2. The labeled column (adjustedLOS) has 4 decimal places. Depending on question 1 and other work, it may be more useful to convert the prediction from a regression (continuous data) to classification. What it the smallest unit of time that could constrain this prediction? Integer days, half days, hours? (e.g. if a lab closes at 5 PM or staff availability is constrained on weekends - these things could reduce the usefulness of more precise prediction durations.)

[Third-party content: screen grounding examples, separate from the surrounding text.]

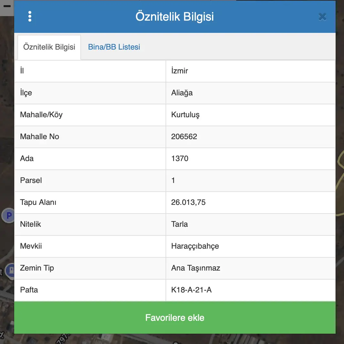The image size is (344, 344).
Task: Click the Pafta value K18-A-21-A
Action: click(x=191, y=290)
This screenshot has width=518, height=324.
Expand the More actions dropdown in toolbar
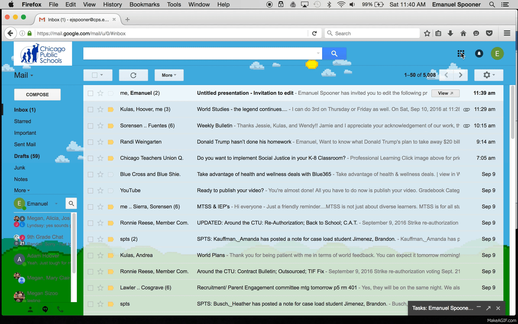169,75
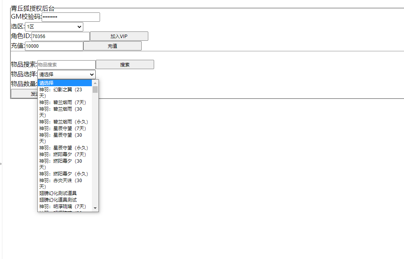Collapse the 物品选择 item dropdown
The height and width of the screenshot is (259, 404).
point(66,75)
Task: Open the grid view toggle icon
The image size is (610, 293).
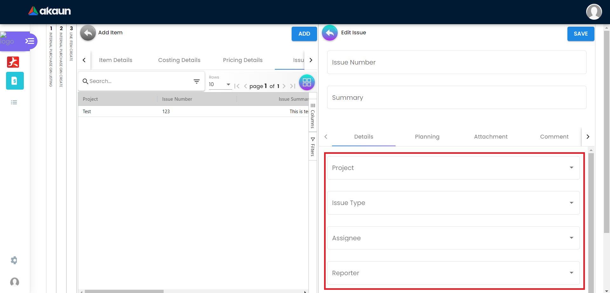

3. There appears to be no anonymized patient id so it could be that a patient appears more than once in this dataset. Encounterid seems to be the id for a person showing up at some point at a hospital.

Known Challenges:
Sparse data
correlated features 
Time needed to validate data integrity
Depending on question 1 - possibly major feature reduction
Clustering prediction failures
Patient history is greatly obscured (i.e. the history is usually some count of things happening in some past time period)

Other Observations:
200+ variables, 32K samples - at first look there may be enough data for reliable model learning.